Material for this exercise:
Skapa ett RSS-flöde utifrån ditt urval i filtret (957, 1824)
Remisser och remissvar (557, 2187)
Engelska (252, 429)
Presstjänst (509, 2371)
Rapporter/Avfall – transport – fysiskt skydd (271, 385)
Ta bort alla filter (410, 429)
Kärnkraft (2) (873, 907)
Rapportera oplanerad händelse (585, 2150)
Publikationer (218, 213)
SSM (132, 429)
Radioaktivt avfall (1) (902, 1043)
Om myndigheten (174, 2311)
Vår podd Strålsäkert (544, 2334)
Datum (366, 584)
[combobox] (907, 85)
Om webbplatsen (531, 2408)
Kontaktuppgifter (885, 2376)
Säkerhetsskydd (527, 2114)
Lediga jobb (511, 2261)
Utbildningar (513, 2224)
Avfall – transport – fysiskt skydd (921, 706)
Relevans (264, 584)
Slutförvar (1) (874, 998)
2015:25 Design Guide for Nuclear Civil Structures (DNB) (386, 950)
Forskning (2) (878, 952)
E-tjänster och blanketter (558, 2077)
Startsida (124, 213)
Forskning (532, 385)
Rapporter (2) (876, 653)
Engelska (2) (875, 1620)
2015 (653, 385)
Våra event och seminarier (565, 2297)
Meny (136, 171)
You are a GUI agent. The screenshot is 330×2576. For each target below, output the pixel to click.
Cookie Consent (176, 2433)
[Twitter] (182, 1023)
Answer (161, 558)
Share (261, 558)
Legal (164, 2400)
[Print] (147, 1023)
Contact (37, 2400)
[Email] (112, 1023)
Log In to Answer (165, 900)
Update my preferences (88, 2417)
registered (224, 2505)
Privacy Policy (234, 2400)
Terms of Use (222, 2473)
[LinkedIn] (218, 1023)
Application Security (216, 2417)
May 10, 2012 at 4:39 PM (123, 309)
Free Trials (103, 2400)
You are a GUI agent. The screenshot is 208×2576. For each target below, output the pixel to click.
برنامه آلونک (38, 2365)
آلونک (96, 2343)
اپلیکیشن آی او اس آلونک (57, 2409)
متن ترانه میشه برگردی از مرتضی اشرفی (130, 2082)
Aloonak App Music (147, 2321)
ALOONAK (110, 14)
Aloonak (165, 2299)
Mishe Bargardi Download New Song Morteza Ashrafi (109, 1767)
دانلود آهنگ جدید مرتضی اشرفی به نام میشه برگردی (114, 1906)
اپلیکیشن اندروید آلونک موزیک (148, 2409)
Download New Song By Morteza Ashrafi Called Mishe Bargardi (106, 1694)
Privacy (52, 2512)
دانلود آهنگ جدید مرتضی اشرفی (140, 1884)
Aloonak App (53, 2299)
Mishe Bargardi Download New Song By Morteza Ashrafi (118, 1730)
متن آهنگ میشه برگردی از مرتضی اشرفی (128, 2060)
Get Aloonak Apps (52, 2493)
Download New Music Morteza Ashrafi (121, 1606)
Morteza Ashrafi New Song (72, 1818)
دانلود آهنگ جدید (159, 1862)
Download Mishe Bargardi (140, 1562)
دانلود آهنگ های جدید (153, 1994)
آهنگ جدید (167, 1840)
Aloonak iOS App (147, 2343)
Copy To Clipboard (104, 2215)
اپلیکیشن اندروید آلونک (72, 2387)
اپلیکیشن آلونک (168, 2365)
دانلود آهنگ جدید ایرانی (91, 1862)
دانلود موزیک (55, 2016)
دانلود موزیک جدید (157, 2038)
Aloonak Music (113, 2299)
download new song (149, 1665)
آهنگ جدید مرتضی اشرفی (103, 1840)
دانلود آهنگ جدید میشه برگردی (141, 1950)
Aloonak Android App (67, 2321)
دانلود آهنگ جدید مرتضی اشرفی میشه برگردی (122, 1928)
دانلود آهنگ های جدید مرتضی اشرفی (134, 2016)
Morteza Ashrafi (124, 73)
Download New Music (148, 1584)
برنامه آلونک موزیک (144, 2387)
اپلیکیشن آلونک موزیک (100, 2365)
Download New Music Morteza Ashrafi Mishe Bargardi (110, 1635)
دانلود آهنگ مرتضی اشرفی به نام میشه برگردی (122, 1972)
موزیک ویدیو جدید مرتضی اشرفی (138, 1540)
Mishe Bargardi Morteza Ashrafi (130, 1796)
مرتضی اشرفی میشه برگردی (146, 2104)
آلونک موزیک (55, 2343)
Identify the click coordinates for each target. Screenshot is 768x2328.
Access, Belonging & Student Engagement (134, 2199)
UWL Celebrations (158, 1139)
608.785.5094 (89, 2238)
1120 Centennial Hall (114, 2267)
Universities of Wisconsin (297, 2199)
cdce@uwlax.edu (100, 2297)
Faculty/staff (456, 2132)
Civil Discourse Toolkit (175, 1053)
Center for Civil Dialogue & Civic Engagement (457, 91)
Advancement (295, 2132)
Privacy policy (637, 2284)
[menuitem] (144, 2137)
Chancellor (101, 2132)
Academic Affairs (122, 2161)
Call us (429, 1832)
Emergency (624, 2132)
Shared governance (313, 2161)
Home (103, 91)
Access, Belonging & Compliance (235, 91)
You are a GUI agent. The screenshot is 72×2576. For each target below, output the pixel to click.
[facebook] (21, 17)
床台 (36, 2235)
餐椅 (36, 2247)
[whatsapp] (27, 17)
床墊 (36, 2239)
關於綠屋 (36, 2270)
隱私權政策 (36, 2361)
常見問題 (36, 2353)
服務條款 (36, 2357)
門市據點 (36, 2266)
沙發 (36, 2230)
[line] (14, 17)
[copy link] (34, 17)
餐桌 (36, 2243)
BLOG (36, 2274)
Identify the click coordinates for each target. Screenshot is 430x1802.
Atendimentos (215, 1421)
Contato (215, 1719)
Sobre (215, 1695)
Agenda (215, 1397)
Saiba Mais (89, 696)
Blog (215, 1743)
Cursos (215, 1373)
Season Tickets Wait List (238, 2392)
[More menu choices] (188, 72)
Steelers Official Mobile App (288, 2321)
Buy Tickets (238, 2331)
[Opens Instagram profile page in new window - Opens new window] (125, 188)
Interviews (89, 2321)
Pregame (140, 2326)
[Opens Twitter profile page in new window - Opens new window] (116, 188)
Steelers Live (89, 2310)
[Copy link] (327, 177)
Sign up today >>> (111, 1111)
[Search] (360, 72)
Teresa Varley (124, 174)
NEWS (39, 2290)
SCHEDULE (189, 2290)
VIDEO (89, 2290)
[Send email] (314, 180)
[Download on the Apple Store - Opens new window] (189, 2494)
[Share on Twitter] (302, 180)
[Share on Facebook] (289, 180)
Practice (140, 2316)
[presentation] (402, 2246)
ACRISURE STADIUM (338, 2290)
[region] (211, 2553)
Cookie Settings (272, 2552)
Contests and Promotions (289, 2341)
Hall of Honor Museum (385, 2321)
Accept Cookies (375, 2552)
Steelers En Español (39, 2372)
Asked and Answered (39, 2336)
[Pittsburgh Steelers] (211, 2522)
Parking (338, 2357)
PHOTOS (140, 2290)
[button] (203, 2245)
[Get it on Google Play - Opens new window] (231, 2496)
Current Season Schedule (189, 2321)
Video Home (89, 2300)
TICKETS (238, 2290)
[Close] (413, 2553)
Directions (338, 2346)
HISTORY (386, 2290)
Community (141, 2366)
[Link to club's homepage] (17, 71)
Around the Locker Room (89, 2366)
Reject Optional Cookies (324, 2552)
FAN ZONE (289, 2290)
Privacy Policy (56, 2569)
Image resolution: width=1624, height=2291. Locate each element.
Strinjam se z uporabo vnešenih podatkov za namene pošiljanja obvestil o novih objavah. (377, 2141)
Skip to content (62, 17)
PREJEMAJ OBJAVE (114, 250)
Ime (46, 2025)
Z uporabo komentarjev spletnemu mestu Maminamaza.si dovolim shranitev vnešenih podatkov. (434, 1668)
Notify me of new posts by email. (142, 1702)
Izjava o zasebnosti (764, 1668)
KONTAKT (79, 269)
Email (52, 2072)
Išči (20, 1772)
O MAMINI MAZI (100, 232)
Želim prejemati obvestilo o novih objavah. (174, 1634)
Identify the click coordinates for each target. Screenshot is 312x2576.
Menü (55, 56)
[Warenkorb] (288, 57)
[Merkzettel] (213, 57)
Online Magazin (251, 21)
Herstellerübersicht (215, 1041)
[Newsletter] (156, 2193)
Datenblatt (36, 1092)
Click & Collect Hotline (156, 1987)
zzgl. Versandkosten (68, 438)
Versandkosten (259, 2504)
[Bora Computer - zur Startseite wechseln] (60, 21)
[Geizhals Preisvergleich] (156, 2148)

What to work on:
Print the lines above from the one with "cdce@uwlax.edu (100, 2297)" through the one with "[button] (203, 2245)", both included, exactly as written and nothing more.

Task response:
cdce@uwlax.edu (100, 2297)
Faculty/staff (456, 2132)
Civil Discourse Toolkit (175, 1053)
Center for Civil Dialogue & Civic Engagement (457, 91)
Advancement (295, 2132)
Privacy policy (637, 2284)
[menuitem] (144, 2137)
Chancellor (101, 2132)
Academic Affairs (122, 2161)
Call us (429, 1832)
Emergency (624, 2132)
Shared governance (313, 2161)
Home (103, 91)
Access, Belonging & Compliance (235, 91)
You are a GUI agent. The screenshot is 72×2576. For each target below, output the pixel to click.
[facebook] (21, 17)
床台 (36, 2235)
餐椅 (36, 2247)
[whatsapp] (27, 17)
床墊 (36, 2239)
關於綠屋 (36, 2270)
隱私權政策 (36, 2361)
常見問題 (36, 2353)
服務條款 (36, 2357)
門市據點 (36, 2266)
沙發 (36, 2230)
[line] (14, 17)
[copy link] (34, 17)
餐桌 (36, 2243)
BLOG (36, 2274)
Identify the click coordinates for each target. Screenshot is 430x1802.
Atendimentos (215, 1421)
Contato (215, 1719)
Sobre (215, 1695)
Agenda (215, 1397)
Saiba Mais (89, 696)
Blog (215, 1743)
Cursos (215, 1373)
Season Tickets Wait List (238, 2392)
[More menu choices] (188, 72)
Steelers Official Mobile App (288, 2321)
Buy Tickets (238, 2331)
[Opens Instagram profile page in new window - Opens new window] (125, 188)
Interviews (89, 2321)
Pregame (140, 2326)
[Opens Twitter profile page in new window - Opens new window] (116, 188)
Steelers Live (89, 2310)
[Copy link] (327, 177)
Sign up today >>> (111, 1111)
[Search] (360, 72)
Teresa Varley (124, 174)
NEWS (39, 2290)
SCHEDULE (189, 2290)
VIDEO (89, 2290)
[Send email] (314, 180)
[Download on the Apple Store - Opens new window] (189, 2494)
[Share on Twitter] (302, 180)
[Share on Facebook] (289, 180)
Practice (140, 2316)
[presentation] (402, 2246)
ACRISURE STADIUM (338, 2290)
[region] (211, 2553)
Cookie Settings (272, 2552)
Contests and Promotions (289, 2341)
Hall of Honor Museum (385, 2321)
Accept Cookies (375, 2552)
Steelers En Español (39, 2372)
Asked and Answered (39, 2336)
[Pittsburgh Steelers] (211, 2522)
Parking (338, 2357)
PHOTOS (140, 2290)
[button] (203, 2245)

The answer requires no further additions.